### Texte source
○ ○ ○ ○ ○ ○ ○
Chronique Terrienne n° 261 Après notre “Passé composé” (voir CT n°258) cette chronique traitera du “Passé proche”, càd de la petite histoire à trente, cinquante ou cent ans d’aujourd’hui. En effet qui peut vraiment parler avec détail de la vie de son arrière-grand-père par exemple ? Entre notre présent et la grande histoire, souvent l’amnésie nous guette. Je vous conterai donc ici, deux histoires différentes de ma petite histoire récente. Des faits et évènements que j’ai redécouvert ces derniers temps à l’occasion de lectures. Remontons à 1977, c’était au siècle dernier et j’avais 15 ans !
○ ○ ○ ○ ○ ○ ○
### Entrées répertoriées
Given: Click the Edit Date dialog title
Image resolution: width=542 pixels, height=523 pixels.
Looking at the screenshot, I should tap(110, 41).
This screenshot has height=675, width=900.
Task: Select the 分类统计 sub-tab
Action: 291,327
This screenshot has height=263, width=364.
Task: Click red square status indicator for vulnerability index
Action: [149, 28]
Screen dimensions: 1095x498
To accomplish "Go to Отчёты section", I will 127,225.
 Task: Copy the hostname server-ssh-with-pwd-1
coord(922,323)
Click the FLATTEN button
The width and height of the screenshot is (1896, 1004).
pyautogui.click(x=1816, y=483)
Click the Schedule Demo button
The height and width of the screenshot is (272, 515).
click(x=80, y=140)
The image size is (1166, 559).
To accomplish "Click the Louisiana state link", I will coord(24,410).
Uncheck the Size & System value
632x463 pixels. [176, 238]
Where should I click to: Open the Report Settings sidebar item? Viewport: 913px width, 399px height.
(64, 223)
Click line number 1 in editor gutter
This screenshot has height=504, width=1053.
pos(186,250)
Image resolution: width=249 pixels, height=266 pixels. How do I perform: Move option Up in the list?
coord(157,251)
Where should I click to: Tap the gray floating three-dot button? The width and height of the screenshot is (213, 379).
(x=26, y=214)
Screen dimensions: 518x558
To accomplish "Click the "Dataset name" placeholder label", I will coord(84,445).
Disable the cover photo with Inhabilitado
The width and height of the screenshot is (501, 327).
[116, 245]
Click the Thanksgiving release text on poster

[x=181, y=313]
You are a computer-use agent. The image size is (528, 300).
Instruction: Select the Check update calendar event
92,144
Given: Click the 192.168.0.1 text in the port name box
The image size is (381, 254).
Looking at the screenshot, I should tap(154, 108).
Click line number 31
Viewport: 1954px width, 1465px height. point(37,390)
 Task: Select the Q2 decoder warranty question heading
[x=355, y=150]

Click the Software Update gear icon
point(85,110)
○ ○ ○ ○ ○ ○ ○
### Exercices
1. D'après la chronique sur le passé proche, à quelle année le récit propose-t-il de remonter ?
2. Prolongez la chronique sur le passé proche à la suite de sa dernière phrase.

### Corrigé des exercices
1. À 1977.

2.
Lorsque dans une librairie de Chambéry où j’aime flâner, je tombe sur la collection “Historiettes de Savoie”, mon regard est accroché par le nom “Pilotaz”, qui me disait quelque chose de ma jeunesse. En effet, je me souvenais avoir accompagné mon père* chez un petit tailleur de la ville, un ancien Pilo ! Pendant la décennie des années 80, “Lord Sabrett” a fait le bonheur des costaux qui ne trouvaient pas leur bonheur dans le prêt-à-porter. Papa en était et louait le professionnalisme d’Ettore et son étonnant rapport qualité/prix. Cet ouvrage** me fit découvrir la saga de cette société de confection textile du nom de René Pilotaz (de 1937 à 1980), mais surtout qu’au cœur du centre de Chambéry, alors que j’y entrais au lycée en 1977, plus de 800 “petites mains” (d’origine italiennes surtout) œuvraient à la réalisation de vêtements !

La narration de l’intégration de générations d’italiens qui fuyaient la pauvreté ou le fascisme est passionnante. Certains patronymes me sont connus. Une belle leçon de courage et d’abnégation. Agrémenté de témoignages, je vous conseille la lecture de cet ouvrage qui comporte quelques photos d’époque.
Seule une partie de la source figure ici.